_Document text:_
= = = = =
Fred Khumalo is a proven storyteller with a couple of award-winning works of fiction. I read one of them earlier this year. However, it took the nostalgic memory of rereading this memoir for me to remember that I first encountered Fred Khumalo the journalist before Fred Khumalo the novelist. My introduction to his career was during his stint at ThisDay newspaper, hen ThisDay made a colourful but short splash in the South African media market. I read Touch My Blood a year after in 2006 and I enjoyed the breezy, honest and humourous style in which the memoir was written.

Over a decade later I found myself rereading Touch My Blood and I am reassured that it is indeed an insightful memoir. Fred Khumalo was born in 1966 and entered adulthood just as the vestige of apartheid was entering its final stages. Touch My Blood is an interesting coming of age memoir that traces Fred’s life from birth to his early thirties. It goes even further back to locate his ancestry and how the occurrences of the past shaped his ancestors and the role it played in shaping the man he became. In all of these, the current history of times is a side story but a powerful backdrop that shapes the decisions, biases and reactions of not just Fred Khumalo but the people around him. These are the days when Inkatha Freedom Party was on the loose in the KZN province of South Africa.

Fred Khumalo is shaped not just by the injustice of racial segregation that his grandfather had suffered but also by those he saw his own parents endure and those he experienced either on the campus of Technikon Natal and when he squatted with his aunty in Morningside. Looking closely and reading between the lines, the killings between UDF and Inkatha seemed to have had an even worse effect on Fred than apartheid did. While the former was a product of the later, the wanton violence that he witnessed around his surroundings seemed to have had a lasting effect that rightly led to that ball clenching incident in a bar far away in Toronto, Canada.

The story of Fred Khumalo as he tells it in Touch My Blood is not unique to him in the way that violence pervaded black South African townships and how it damaged young people psychologically, young people who have now become today’s adults and raising today’s children with a violent mindset. The trauma of living in such a violent culture that was often unprovoked and fatalistic, cannot be underrated. Touch My Blood is a product of Fred Khumalo’s honest introspection that was birthed after that ball clenching assault and one feels that most of Fred Khumalo’s contemporaries would do well to revisit the past as a therapeutic route to healing. On the downside, while apartheid and violence played a part in the environment that he grew up in,  it still does not excuse some of the domestic violence that he seems to gloss over in the book. However, it may be harsh to knock him hard on that front as he could have told a more sanitized version of his childhood. He has opted for a sincere introspection of his early days, warts and all. The memoir is richer for it and one can only hope that a sequel encapsulating his later days is in the works.

Recommended.

3.5/5Touch My Blood 1Touch My Blood 2Touch My Blood 3

 

1 Comment

  1. Fred Khumalo Reply

    Thank you very much for the review. I love the honesty.
= = = = =
(Stored items)
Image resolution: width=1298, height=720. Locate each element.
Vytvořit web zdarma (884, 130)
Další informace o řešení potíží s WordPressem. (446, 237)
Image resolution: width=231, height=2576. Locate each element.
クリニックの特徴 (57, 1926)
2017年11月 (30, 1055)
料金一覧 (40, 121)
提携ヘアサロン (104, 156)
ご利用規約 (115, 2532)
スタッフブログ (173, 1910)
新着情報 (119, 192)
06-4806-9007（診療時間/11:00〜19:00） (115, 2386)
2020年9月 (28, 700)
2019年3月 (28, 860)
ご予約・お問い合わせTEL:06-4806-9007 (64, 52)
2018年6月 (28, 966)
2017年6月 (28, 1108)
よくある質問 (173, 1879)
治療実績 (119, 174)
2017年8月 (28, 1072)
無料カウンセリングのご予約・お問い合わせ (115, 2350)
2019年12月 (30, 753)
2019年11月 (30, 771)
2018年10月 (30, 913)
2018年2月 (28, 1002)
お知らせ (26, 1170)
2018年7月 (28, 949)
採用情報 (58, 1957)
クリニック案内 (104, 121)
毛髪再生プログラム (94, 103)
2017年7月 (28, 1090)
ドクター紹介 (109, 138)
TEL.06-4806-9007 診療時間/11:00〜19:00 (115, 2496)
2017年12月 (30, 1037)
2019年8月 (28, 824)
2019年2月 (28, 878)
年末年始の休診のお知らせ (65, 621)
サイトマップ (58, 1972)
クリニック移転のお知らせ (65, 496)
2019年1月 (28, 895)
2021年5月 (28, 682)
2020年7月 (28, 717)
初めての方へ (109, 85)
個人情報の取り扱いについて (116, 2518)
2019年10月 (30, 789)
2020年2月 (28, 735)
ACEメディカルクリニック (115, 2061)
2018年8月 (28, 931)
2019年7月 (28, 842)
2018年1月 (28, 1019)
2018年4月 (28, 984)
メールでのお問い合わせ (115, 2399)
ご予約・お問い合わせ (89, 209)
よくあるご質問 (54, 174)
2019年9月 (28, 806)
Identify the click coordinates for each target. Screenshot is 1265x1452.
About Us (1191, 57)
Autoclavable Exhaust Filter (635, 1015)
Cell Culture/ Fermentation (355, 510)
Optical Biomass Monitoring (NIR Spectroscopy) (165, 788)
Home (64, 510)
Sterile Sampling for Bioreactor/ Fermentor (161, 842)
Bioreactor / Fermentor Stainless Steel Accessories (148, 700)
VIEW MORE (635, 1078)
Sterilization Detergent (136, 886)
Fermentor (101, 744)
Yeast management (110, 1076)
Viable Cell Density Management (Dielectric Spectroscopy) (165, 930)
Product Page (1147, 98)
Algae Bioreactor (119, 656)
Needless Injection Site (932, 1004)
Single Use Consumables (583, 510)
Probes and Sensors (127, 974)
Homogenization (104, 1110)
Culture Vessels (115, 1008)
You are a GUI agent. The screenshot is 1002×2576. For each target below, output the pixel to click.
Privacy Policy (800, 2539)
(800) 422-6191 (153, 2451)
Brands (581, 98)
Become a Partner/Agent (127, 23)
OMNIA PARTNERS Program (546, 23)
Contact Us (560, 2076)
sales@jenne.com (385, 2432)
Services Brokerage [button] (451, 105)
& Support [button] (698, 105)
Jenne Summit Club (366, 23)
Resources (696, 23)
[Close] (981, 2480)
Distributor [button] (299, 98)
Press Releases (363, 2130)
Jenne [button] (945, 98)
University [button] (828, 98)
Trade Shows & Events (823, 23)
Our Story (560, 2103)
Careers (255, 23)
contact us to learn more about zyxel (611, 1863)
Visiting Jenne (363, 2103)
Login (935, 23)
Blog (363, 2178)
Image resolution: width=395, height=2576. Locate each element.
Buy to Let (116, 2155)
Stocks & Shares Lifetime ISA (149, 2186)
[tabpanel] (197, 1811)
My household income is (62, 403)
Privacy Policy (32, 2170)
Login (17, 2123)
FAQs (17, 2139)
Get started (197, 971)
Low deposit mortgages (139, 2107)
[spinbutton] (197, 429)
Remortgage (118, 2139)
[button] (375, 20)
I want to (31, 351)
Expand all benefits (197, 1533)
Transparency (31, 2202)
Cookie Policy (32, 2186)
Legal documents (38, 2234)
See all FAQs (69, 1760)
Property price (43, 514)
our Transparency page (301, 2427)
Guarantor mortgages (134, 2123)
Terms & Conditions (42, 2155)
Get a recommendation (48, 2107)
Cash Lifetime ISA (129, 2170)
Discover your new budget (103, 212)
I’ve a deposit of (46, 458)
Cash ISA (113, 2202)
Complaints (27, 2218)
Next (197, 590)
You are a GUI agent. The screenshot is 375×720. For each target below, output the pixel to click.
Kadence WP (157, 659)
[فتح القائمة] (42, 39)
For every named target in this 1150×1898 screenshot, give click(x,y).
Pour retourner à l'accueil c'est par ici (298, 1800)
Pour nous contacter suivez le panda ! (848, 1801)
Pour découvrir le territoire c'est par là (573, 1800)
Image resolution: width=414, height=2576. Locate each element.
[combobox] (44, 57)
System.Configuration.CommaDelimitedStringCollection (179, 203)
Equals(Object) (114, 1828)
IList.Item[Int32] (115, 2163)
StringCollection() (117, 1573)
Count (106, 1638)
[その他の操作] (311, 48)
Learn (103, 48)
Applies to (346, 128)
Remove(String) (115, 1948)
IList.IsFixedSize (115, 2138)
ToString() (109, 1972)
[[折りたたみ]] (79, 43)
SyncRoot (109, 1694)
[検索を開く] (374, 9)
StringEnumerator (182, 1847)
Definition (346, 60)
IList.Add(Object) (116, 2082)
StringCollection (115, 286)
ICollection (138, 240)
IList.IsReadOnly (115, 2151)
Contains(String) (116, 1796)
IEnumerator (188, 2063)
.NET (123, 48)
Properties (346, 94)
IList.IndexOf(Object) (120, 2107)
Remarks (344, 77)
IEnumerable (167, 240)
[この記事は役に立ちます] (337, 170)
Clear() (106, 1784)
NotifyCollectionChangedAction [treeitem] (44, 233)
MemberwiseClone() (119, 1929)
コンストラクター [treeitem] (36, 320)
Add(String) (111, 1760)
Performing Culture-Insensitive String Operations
= = = = =
_Problem to solve:_
Can you copy the passage of the Touch My Blood review that opens with the words containing "Fred Khumalo is a" and closes with "memoir was written.", switching "breezy" to "lively"? These entries were drawn from a separate source.

_Task solution:_
Fred Khumalo is a proven storyteller with a couple of award-winning works of fiction. I read one of them earlier this year. However, it took the nostalgic memory of rereading this memoir for me to remember that I first encountered Fred Khumalo the journalist before Fred Khumalo the novelist. My introduction to his career was during his stint at ThisDay newspaper, hen ThisDay made a colourful but short splash in the South African media market. I read Touch My Blood a year after in 2006 and I enjoyed the lively, honest and humourous style in which the memoir was written.